▶ _Supplied records_
================

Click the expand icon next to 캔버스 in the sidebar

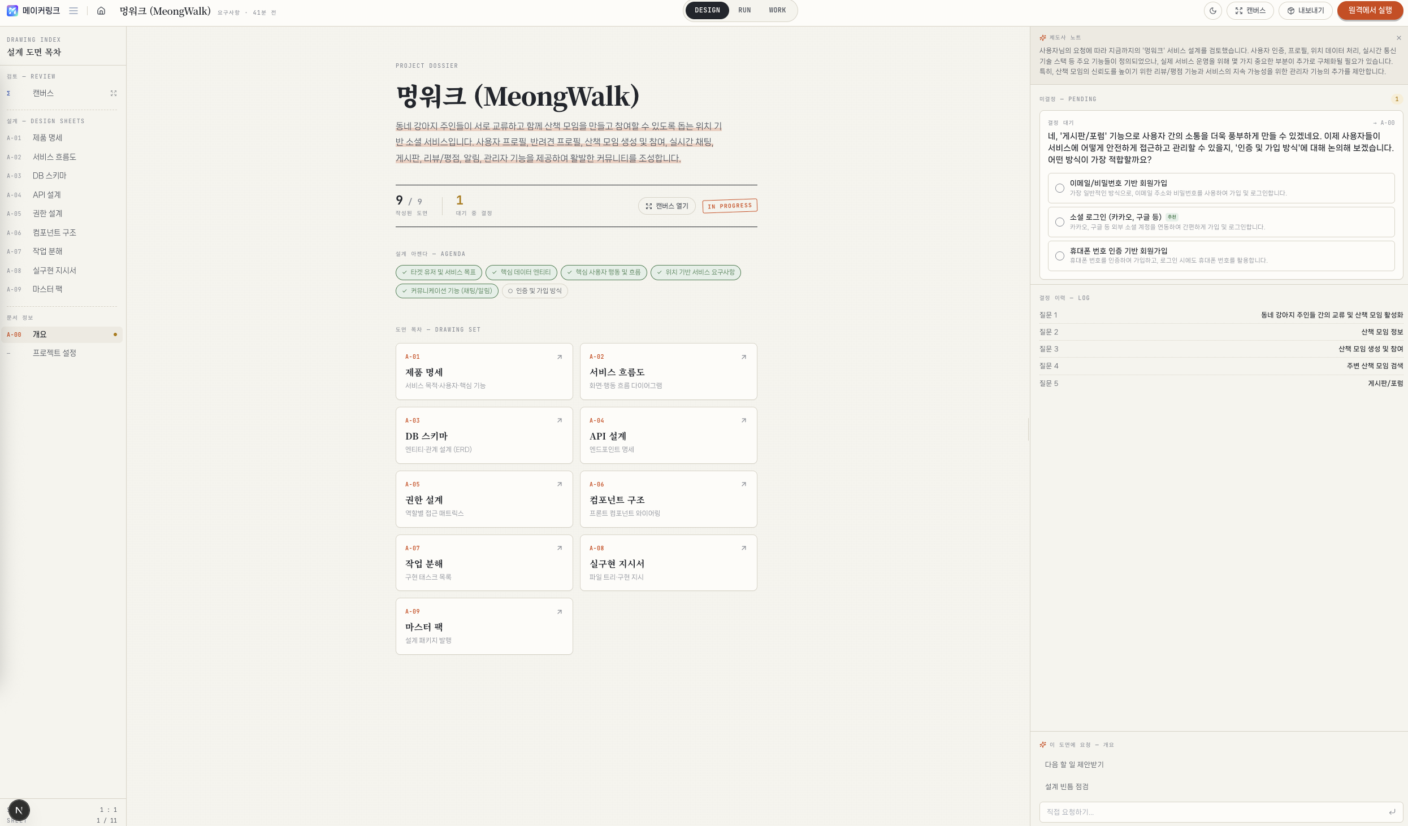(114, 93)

================

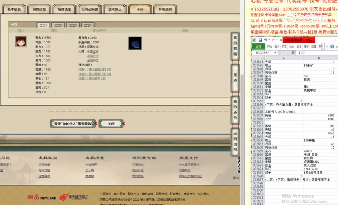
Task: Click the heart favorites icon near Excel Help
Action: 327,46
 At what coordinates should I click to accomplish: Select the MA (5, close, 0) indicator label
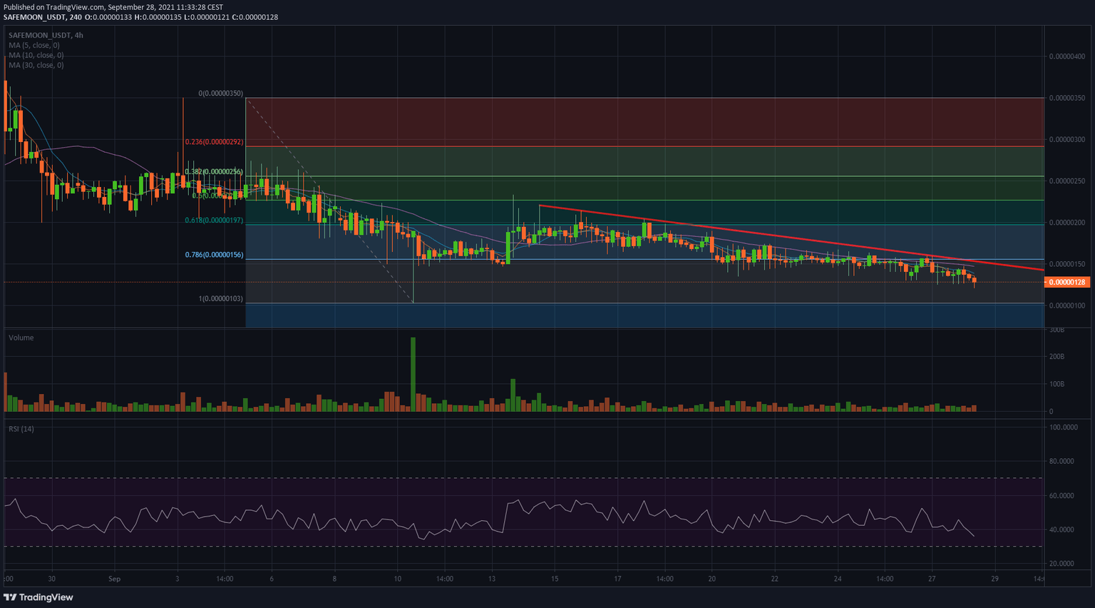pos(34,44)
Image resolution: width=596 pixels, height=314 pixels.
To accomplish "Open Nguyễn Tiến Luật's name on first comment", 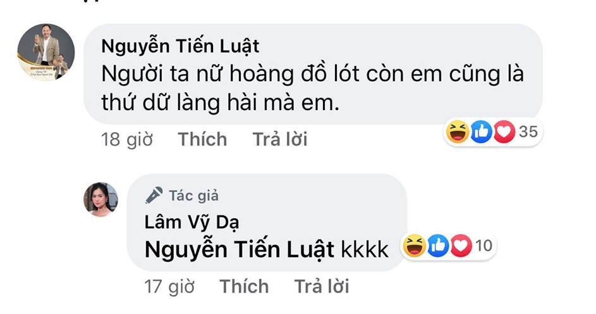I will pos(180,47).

================

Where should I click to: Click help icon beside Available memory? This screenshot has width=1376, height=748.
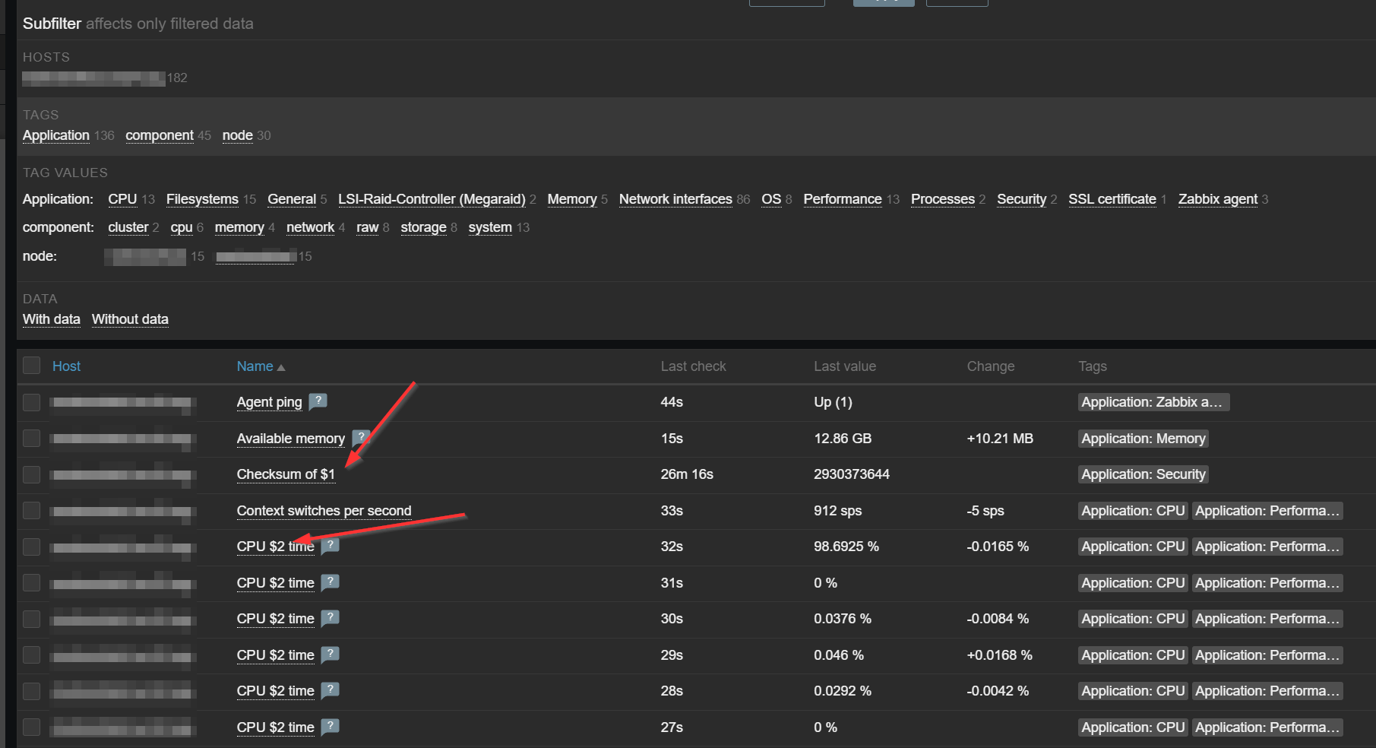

================

▶ _Exercise goal_
Report all lines of the data above that include the string "height".

▶ _Exercise answer_
Image resolution: width=596 pixels, height=314 pixels.
Where should I click to: Click help icon beside Available memory? This screenshot has width=1376, height=748.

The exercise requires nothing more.